Son Soubert, a leader of the

anti-Ieng Mouly faction of BLDP, has already indicated he would talk to Rainsy

about a new party.

Similarly, Rainsy said he could pick up support from

unhappy members of Funcinpec if they find at the congress that "they cannot

influence the leadership of Funcinpec any longer."

Mouly, head of one of

the BLDP factions and Minister of Information, said he did not believe the BLDP

would lose members to a new Rainsy party.

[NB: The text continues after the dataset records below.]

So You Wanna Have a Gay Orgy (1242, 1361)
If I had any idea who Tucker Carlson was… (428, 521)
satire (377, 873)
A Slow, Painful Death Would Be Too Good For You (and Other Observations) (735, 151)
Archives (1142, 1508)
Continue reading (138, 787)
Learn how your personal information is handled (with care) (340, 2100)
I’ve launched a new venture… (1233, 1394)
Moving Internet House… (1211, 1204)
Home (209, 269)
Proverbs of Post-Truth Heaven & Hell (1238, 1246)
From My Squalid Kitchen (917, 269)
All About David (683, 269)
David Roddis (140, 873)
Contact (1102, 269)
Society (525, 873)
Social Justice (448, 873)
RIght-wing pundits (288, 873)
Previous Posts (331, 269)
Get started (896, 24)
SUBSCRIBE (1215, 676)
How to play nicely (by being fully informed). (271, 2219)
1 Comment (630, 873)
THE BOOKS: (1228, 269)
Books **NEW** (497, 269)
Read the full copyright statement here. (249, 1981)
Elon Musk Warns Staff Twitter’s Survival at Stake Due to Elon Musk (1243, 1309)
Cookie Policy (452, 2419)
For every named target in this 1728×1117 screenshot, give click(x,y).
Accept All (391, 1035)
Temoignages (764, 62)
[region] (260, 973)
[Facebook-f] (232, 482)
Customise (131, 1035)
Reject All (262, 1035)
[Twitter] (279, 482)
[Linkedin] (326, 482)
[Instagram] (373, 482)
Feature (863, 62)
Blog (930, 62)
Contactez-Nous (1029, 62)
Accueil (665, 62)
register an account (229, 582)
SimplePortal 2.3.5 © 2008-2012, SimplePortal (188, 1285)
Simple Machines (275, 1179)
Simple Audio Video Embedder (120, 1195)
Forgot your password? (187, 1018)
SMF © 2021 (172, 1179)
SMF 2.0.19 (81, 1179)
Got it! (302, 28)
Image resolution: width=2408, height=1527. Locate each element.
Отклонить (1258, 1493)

"No, I don't think so," he

said, adding, "It's the right of everyone to choose a party."

First Prime

Minister Norodom Ranariddh, head of Funcinpec, was not available for comment, a

spokesman said.

While in the United States in August Rainsy met with

several U.S. senators and congressmen and their staff to discuss what he said

was a deteriorating human rights situation in Cambodia.

He said he

delivered a message of concern about "the human rights situation, democratic

values, the situation with the MPs and the journalists who have been

arrested."

"I told them I hope I remain an isolated case, but I am afraid

I have set a precedent," he said.

He said he spent several days meeting

with Cambodian-Americans in California, Oregon, Massachusetts and Rhode Island

and raised money for an NGO that will work to alleviate the food shortage in

Cambodia. The aim of the organization is to dig wells and build canals to help

rice growing villages.

Rainsy is now in Australia, where he planned to

meet with opposition leaders and Senator Garath Evans, the Australian foreign

minister.

In October he will press ahead for a judgement in Bucharest,

the capital of Romania, where the Interparliamentary Union is scheduled to take

up his expulsion from the National Assembly. He said he expected the union to

determine, as its staff already has, that his expulsion in June was

illegal.

He said he didn't know if he would ever be reinstated to the

Cambodian assembly, but he would do every thing possible to carry out his fight

legally.

"Whether the Cambodian government will abide by the decision is

another story," he said.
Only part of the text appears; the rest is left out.